La Madre estaba junto a la
cruz
Oficio de Lectura, 15 de Septiembre, Nuestra Señora, la Virgen
de los Dolores
De
los sermones de san Bernardo, abad
Sermón, domingo infraoctava de la Asunción
El martirio de la Virgen
queda atestiguado por la profecía de Simeón y por la misma historia de la
pasión del Señor. Éste –dice el santo anciano, refiriéndose al niño Jesús– está
puesto como una bandera discutida; y a ti –añade, dirigiéndose a María– una
espada te traspasará el alma.
En verdad, Madre santa, una
espada traspasó tu alma. Por lo demás, esta espada no hubiera penetrado en la
carne de tu Hijo sin atravesar tu alma. En efecto, después que aquel Jesús –que
es de todos, pero que es tuyo de un modo especialísimo– hubo expirado, la cruel
espada que abrió su costado, sin perdonarlo aun después de muerto, cuando ya no
podía hacerle mal alguno, no llegó a tocar su alma, pero sí atravesó la tuya.
Porque el alma de Jesús ya no estaba allí, en cambio la tuya no podía ser
arrancada de aquel lugar. Por tanto, la punzada del dolor atravesó tu alma, y,
por esto, con toda razón, te llamamos más que mártir, ya que tus sentimientos
de compasión superaron las sensaciones del dolor corporal.
¿Por ventura no fueron
peores que una espada aquellas palabras que atravesaron verdaderamente tu alma
y penetraron hasta la separación del alma y del espíritu: Mujer, ahí tienes a
tu hijo? ¡Vaya cambio! Se te entrega a Juan en sustitución de Jesús, al siervo
en sustitución del Señor, al discípulo en lugar del Maestro, al hijo de Zebedeo
en lugar del Hijo de Dios, a un simple hombre en sustitución del Dios
verdadero. ¿Cómo no habían de atravesar tu alma, tan sensible, estas palabras,
cuando aun nuestro pecho, duro como la piedra o el hierro, se parte con sólo
recordarlas?
No os admiréis, hermanos, de
que María sea llamada mártir en el alma. Que se admire el que no recuerde haber
oído cómo Pablo pone entre las peores culpas de los gentiles el carecer de
piedad. Nada más lejos de las entrañas de María, y nada más lejos debe estar de
sus humildes servidores.
Pero quizá alguien dirá:
«¿Es que María no sabía que su Hijo había de morir?» Sí, y con toda certeza.

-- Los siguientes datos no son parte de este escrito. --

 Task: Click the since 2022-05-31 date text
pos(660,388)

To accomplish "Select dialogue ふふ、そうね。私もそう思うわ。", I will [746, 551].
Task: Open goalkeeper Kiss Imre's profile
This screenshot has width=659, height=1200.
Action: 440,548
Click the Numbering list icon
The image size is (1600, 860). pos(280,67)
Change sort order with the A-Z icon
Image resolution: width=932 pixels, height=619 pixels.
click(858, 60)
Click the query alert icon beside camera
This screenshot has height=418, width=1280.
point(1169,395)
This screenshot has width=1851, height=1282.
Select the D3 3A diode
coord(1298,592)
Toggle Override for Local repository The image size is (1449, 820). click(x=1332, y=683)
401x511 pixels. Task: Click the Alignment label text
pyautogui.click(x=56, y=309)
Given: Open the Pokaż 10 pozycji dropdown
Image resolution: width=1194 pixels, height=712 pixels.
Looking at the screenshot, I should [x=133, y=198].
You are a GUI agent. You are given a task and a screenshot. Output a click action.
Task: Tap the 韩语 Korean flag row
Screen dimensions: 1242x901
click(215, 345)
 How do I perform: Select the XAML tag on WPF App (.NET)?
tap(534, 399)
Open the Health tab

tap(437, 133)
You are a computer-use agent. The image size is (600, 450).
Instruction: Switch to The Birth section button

«¿Es que no sabía que había de resucitar al cabo de muy poco tiempo?» Sí, y con
toda seguridad. «¿Y, a pesar de ello, sufría por el Crucificado?» Sí, y con
toda vehemencia. Y si no, ¿qué clase de hombre eres tú, hermano, o de dónde te
viene esta sabiduría, que te extrañas más de la compasión de María que de la
pasión del Hijo de María? Este murió en su cuerpo, ¿y ella no pudo morir en su
corazón? Aquélla fue una muerte motivada por un amor superior al que pueda
tener cualquier otro hombre; esta otra tuvo por motivo un amor que, después de
aquél, no tiene semejante.
Oración
Señor, tú has querido que la
Madre compartiera los dolores de tu Hijo al pie de la cruz; haz que la Iglesia,
asociándose con María a la pasión de Cristo, merezca participar de su
resurrección. Por nuestro Señor Jesucristo.